Витька Дзюба был влюблен в Ладу. Теперь страдал. Еще более всклокоченный и измятый, ходил с двумя бокалами вина и каждому предлагал выпить с ним. Но физик был пьян, и никто его не поддерживал. Мужчинам он говорил:
— Черт с тобой! Ты бездарный тип.
Это обидело тоже опьяневшего и огорченного Феликса Будыку, и они чуть не сцепились. Дзюба залил кандидату портвейном новый костюм. Клепнев сказал Дзюбе:
— Подонок!
— Сам ты подонок! — огрызнулся студент на толстого опекуна.
Ивану Васильевичу вдруг захотелось, чтоб маленький Дзюба устроил большой дебош — дал Клепневу по физиономии.
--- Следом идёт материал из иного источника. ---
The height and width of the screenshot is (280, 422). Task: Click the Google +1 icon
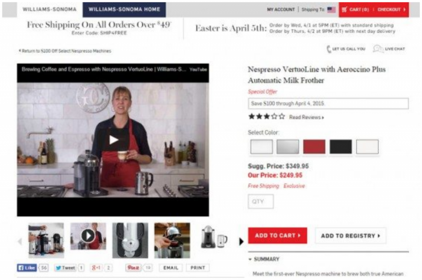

Но вмешалась Лада:
— Витя, ты позоришь физиков.
— Пардон, мадам, — сказал Дзюба и осушил невыпитый бокал. — Я пью за ваше счастье, мадам.
Милана пошла замывать сыну костюм. В столовой, за пустыми столами, сидели поэт и командир и вели бесконечный спор о партизанской стратегии и тактике.
Обиженный физик пошел к ним. Пожаловался.
— Я не умею танцевать.
— А что ты умеешь, патлатый? — недоброжелательно спросил поэт, недовольный, что прервали его рассуждения о рейде генерала Сабурова.